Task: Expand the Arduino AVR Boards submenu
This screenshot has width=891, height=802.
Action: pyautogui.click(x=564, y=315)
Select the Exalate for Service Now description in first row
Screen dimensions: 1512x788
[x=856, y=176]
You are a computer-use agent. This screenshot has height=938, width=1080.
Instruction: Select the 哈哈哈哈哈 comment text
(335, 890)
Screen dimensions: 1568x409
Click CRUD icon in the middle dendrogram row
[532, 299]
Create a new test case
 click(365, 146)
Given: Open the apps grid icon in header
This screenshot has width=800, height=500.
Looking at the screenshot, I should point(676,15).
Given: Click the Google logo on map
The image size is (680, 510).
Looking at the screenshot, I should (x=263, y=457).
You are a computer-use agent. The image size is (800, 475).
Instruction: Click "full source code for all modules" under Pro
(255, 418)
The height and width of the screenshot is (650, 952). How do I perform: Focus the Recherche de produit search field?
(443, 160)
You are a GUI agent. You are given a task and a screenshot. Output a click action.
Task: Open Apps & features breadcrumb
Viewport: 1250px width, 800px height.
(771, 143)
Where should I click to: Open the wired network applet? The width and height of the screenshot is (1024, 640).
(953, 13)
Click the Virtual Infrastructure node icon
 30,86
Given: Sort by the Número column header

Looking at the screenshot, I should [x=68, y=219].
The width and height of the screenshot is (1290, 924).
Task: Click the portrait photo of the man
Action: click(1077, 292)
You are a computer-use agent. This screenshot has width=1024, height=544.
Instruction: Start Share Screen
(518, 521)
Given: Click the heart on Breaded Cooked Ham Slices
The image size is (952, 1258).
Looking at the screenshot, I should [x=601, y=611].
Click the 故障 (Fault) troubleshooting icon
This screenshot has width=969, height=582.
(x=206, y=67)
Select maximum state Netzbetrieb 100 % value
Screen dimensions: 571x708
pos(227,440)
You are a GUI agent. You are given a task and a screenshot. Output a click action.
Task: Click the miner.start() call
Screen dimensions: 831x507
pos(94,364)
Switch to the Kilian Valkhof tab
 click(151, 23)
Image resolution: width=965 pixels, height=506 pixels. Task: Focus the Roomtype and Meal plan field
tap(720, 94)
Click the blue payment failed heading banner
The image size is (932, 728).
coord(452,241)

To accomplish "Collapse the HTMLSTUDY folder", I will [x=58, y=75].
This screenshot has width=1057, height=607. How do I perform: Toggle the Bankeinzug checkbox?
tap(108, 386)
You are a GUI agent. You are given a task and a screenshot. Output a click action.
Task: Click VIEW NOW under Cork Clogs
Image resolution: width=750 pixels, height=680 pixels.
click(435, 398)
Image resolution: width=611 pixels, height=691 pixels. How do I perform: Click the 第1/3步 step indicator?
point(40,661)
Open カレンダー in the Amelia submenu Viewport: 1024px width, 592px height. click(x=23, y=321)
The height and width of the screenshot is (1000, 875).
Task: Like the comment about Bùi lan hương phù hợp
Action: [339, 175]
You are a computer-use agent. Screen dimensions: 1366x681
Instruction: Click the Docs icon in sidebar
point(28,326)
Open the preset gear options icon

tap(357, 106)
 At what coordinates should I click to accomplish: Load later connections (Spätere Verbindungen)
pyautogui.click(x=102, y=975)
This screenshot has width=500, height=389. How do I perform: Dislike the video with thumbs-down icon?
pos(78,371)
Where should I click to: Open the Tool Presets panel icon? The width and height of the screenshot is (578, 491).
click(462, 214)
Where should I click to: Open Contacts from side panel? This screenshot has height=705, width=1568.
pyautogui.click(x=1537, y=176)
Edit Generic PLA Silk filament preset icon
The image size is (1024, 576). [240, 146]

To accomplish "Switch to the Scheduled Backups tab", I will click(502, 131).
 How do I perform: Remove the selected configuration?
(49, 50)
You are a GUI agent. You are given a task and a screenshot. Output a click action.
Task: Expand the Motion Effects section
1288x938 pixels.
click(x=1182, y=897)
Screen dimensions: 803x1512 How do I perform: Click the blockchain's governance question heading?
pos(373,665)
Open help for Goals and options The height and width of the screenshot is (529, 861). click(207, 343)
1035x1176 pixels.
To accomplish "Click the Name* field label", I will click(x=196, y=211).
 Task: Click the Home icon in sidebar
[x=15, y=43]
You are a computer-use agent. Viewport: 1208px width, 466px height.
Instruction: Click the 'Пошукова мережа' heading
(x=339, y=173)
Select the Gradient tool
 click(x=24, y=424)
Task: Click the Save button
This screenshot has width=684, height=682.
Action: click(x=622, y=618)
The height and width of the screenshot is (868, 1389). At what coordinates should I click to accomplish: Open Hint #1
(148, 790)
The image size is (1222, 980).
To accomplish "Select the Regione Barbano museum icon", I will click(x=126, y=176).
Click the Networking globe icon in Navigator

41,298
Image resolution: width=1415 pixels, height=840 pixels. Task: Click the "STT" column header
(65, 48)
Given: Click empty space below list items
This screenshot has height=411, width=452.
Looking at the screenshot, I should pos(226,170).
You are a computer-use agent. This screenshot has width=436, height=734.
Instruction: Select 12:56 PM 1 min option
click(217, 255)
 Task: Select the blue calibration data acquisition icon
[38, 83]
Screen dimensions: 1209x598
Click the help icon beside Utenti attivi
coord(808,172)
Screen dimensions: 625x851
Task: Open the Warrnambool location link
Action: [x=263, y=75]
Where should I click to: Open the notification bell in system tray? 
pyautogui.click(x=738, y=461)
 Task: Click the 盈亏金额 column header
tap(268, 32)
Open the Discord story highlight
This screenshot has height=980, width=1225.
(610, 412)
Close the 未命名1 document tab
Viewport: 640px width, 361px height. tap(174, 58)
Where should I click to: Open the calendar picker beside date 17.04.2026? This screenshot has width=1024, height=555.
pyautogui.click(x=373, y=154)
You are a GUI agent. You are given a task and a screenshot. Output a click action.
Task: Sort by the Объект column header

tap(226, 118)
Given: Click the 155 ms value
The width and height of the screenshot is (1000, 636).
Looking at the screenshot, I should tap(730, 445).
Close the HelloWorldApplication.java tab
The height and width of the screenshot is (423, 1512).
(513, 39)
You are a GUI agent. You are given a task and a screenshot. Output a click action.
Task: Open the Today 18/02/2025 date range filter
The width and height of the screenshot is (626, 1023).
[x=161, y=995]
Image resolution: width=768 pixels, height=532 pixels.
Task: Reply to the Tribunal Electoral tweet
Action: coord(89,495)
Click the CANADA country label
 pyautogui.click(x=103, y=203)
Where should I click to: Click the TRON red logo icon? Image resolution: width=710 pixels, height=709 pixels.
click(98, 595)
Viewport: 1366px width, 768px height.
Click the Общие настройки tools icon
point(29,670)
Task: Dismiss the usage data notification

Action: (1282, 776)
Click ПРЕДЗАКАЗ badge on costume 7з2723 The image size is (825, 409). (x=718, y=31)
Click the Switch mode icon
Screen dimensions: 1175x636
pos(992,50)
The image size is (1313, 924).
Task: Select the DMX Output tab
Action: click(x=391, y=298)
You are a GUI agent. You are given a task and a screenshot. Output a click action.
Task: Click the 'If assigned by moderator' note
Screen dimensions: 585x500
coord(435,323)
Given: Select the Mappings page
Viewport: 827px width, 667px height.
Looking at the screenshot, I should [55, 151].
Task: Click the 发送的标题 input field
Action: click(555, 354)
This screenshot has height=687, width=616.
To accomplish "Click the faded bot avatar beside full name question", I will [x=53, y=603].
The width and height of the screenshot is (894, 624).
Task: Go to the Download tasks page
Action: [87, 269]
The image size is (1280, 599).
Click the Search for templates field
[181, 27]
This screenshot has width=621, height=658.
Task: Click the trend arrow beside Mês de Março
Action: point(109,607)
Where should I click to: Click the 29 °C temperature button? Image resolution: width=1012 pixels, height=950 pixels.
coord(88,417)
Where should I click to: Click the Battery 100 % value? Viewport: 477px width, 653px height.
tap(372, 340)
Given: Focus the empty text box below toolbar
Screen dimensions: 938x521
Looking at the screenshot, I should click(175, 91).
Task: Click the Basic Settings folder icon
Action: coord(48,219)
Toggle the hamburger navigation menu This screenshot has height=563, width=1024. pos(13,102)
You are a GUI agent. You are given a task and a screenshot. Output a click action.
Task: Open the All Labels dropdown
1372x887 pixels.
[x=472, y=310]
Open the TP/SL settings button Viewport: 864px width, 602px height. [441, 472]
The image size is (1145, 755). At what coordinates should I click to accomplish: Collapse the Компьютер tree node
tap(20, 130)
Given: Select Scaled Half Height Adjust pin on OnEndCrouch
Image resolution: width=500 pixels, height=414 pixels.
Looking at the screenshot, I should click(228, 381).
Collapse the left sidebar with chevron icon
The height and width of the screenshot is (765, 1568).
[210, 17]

#####

Task to carry out: Search the entries for the string "below" and copy each line where it occurs.

Exercise result:
Given: Click empty space below list items
Given: Focus the empty text box below toolbar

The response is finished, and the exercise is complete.